In The Garden City News section “The View From Here,” Bob Morgan, Jr. wrote an informative article about “Longevity annuities and retirement security.” He said that while longevity annuities are not the perfect solution to the American pension crisis, they solve many of the dilemmas that have come about since defined contribution plans replaced most company pensions. Most retirement benefits are now saved in defined contribution plans like 401ks. These plans do offer a few benefits over traditional pensions. They are portable from job to job and they also give employees a lot of control over their retirement savings. There are some drawbacks with 401k plans in comparison to defined contribution plans though.

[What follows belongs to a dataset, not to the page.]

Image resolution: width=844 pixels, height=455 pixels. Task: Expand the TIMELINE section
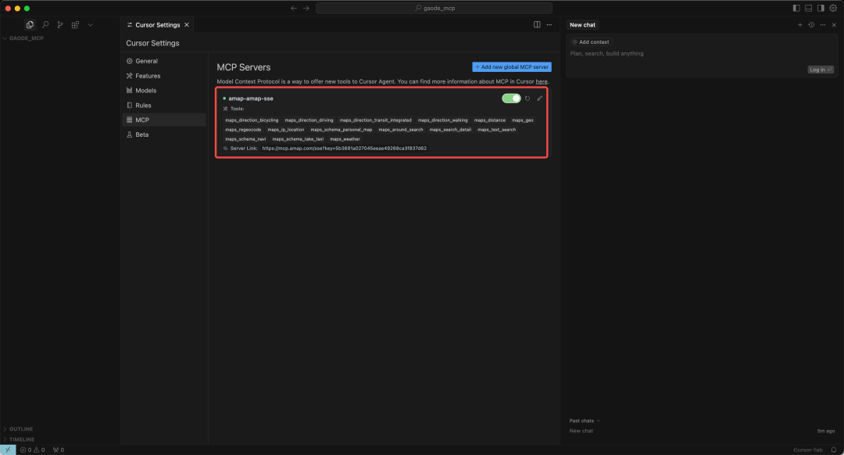pos(21,439)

The biggest drawback with 401k plans and the IRAs they are typically rolled into is that employees have to shoulder the longevity and investment risk inherent in retirement. Traditional pensions transfer that risk to the employer. Many people are living close to 100 years which increases the risk of running out of money during retirement. There is always a risk of stock market losses when your money remains in there for a long time, especially if you are handling your own investing and might have an unsuccessful strategy. There is another drawback to 401k plans that affects those participants with the most wealth. At age 70 1/2, you are required to take taxable minimum distributions based on the total value of your plan, even if you don’t yet need that money.
This is where longevity annuities shine. They were introduced to help Americans with the concerns of their retirement and the overall system. New Treasury Department regulations allow 401k and IRA funds to purchase a longevity annuity worth either $125,000 or 25% of the total plan value. Payments can be deferred as long as you wish, up to age 85. Deferring your payments allows for a larger monthly paycheck later in life, one that will also pay you income for as long as you live. This takes longevity risk off of the table. You can also add on benefits for a spouse after your death, but that does increase your cost.
In addition to the lifetime income benefit, using a portion of your 401k or IRA to purchase a longevity annuity also shields that money from the required minimum distribution that you have to take starting at age 70 1/2. This helps lower your tax liability when taking those distributions. Many Americans also like the added “return of premium” feature. Though there is an added cost, the return of premium feature pays back any money left from what you’ve paid in to your heirs if you die sooner than expected. Longevity annuities are certainly not best for people in poor health. It is also important to do careful research on the issuing insurance company to ensure their future stability. Increasing government support for longevity annuities will likely increase their availability and the benefits they can offer retirees in the future.